INSTRUCTIONS TO FOLLOW: Write down the lines exactly as they appear, from the one that contains "Add an RTU with the plus icon" through the final line of the records, so that both ends are kept and no pictures come along.

INFORMATION:
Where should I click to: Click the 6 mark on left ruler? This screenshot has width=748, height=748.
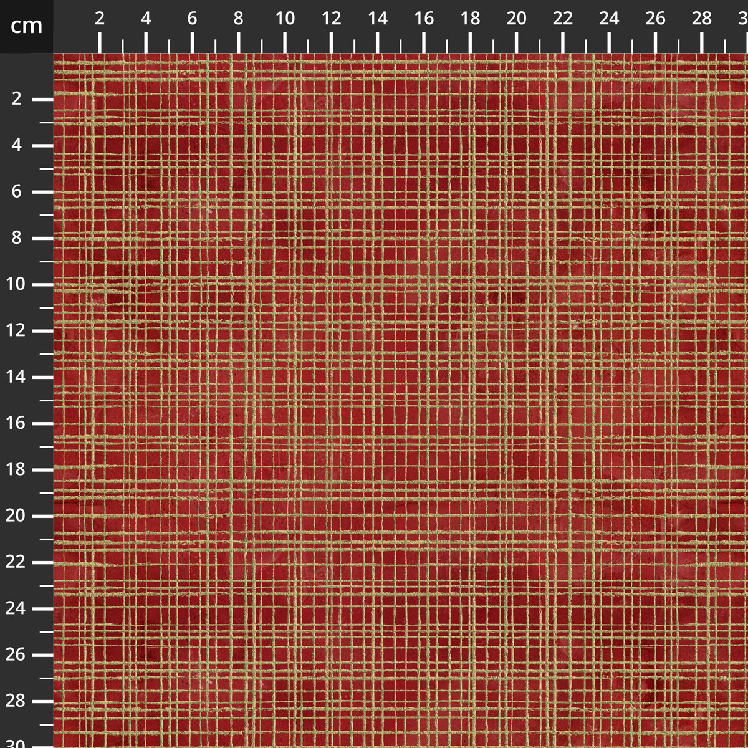[x=16, y=191]
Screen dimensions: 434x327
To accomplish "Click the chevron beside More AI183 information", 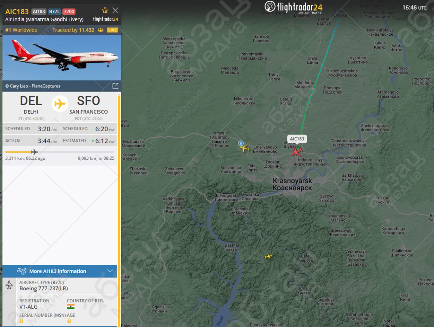I will 110,271.
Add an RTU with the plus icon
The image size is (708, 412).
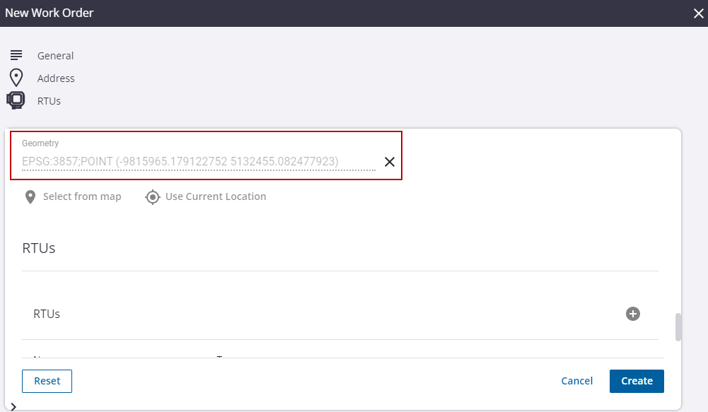[x=633, y=314]
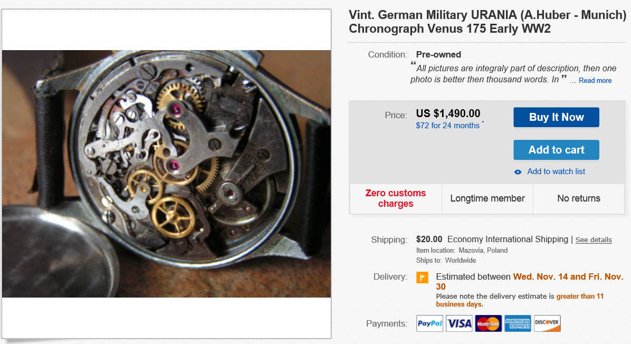Enlarge the watch movement photo
631x344 pixels.
point(166,174)
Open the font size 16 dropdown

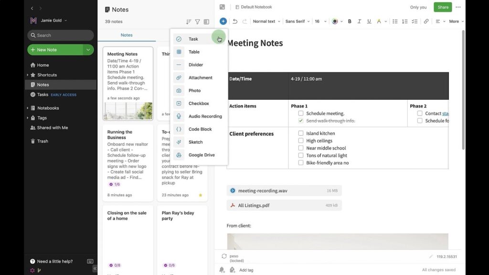[320, 21]
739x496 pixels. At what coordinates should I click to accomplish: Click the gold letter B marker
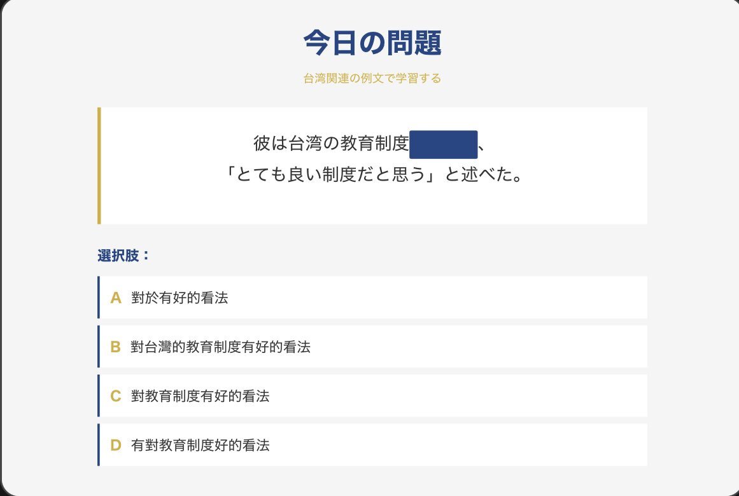click(116, 347)
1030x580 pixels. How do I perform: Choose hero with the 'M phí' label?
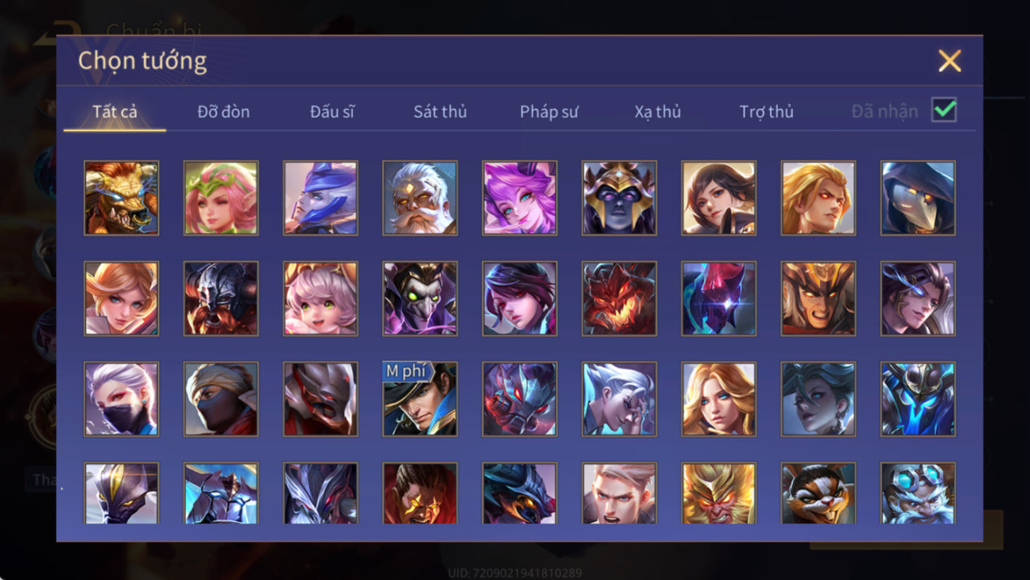420,399
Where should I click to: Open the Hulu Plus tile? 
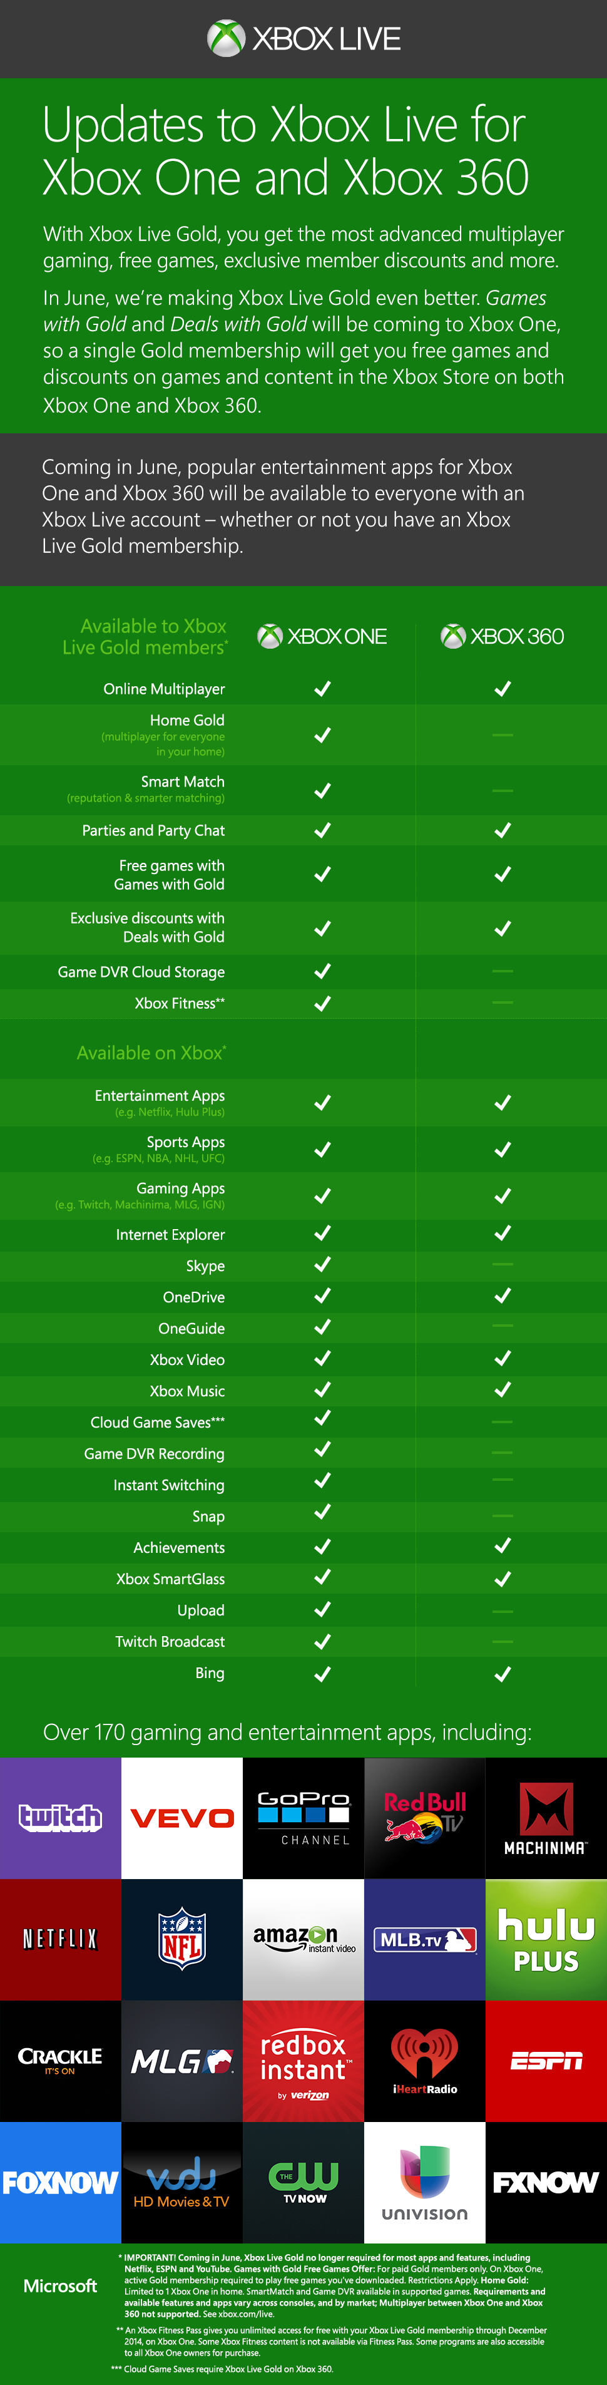pyautogui.click(x=546, y=1938)
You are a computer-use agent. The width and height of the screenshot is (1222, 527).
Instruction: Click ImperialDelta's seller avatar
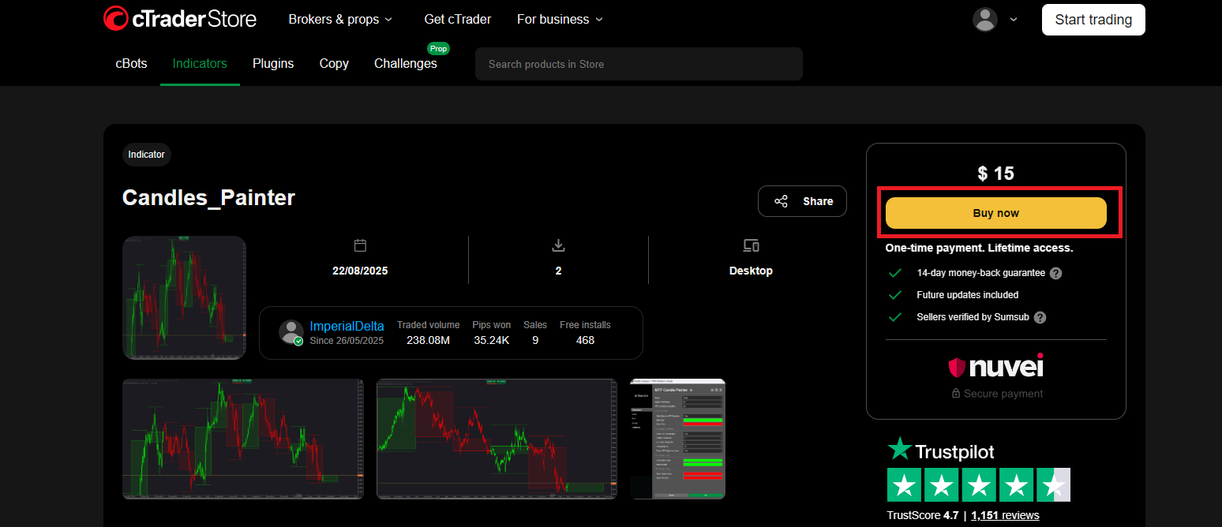(291, 332)
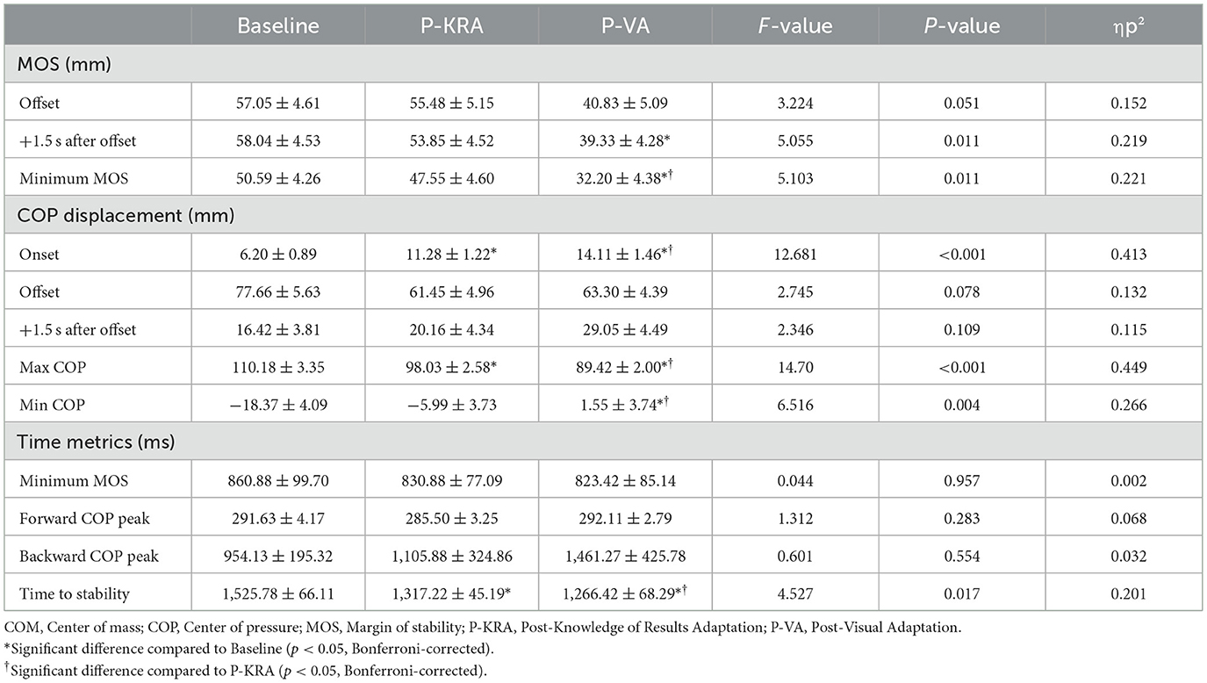Click the Baseline column header
This screenshot has height=683, width=1207.
277,26
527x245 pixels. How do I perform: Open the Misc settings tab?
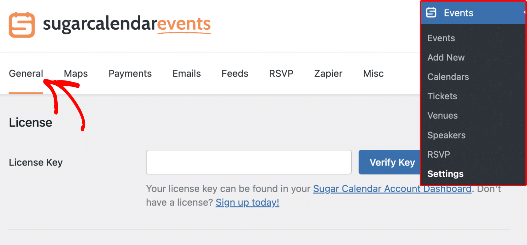pos(373,74)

WRITTEN SOLUTION:
Add an RTU with the plus icon
The image size is (708, 412).
[x=633, y=314]
Enlarge the watch movement photo
631x344 pixels.
point(166,174)
Open the font size 16 dropdown

[320, 21]
739x496 pixels. At what coordinates should I click to accomplish: Click the gold letter B marker
click(116, 347)
1030x580 pixels. How do I perform: Choose hero with the 'M phí' label?
420,399
Where should I click to: Open the Hulu Plus tile? 
pyautogui.click(x=546, y=1938)
You are a computer-use agent. The width and height of the screenshot is (1222, 527).
Instruction: Click ImperialDelta's seller avatar
(291, 332)
Click the Baseline column header
This screenshot has height=683, width=1207.
277,26
527x245 pixels. How do I perform: Open the Misc settings tab?
pos(373,74)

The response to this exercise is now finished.